Jim’s parents owned a vacation home on Long Beach, Washington, and every summer Jim would take his family there for a week. Ken has many fond memories of Layne during these trips. Ken remembers spending time at the sand dunes or Marsh’s Free Museum. The last year they went, Layne and Ken wound up double-dating a girl from Marsh’s and one of her friends the entire week.

A major milestone was the birth of Jim and Nancy’s daughter, Jamie Brooke Elmer, on January 20, 1978. At the time, Layne was ten, Ken was nine, and Liz was seven.11 In terms of parenting, Jim credits Nancy for joining a support group with other stay-at-home mothers focused on how to help or improve the parenting process. “That was extremely important,” Jim said. “I think that fostered a lot of good things in the state and certainly within our family, with the girls as they were growing up.” She began the classes within a year or so after Jamie’s birth.
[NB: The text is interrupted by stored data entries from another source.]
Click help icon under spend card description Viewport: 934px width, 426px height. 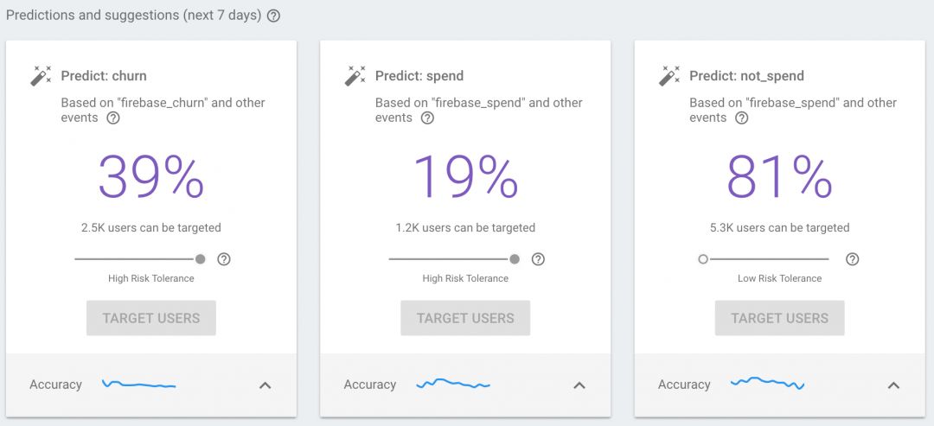(427, 118)
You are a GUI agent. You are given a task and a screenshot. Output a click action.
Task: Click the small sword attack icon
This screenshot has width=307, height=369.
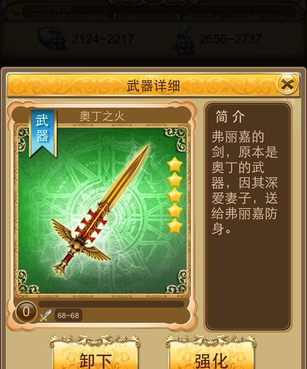tap(45, 315)
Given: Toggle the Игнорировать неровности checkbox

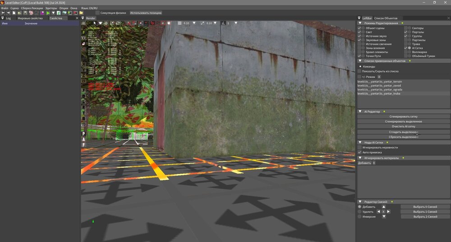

According to Rolling Stone, Layne took up drums when he was twelve. “Our friend had a drum set and offered to let Layne use it,” Nancy would later recall.12 According to Ken, “He started playing the drums, and he was a pretty good little drummer. But he just never had contacts or never really had that big group of friends to go and form a whole bunch of bands. You’ve just got those pockets of guys who are like that, and Layne just wasn’t like that.”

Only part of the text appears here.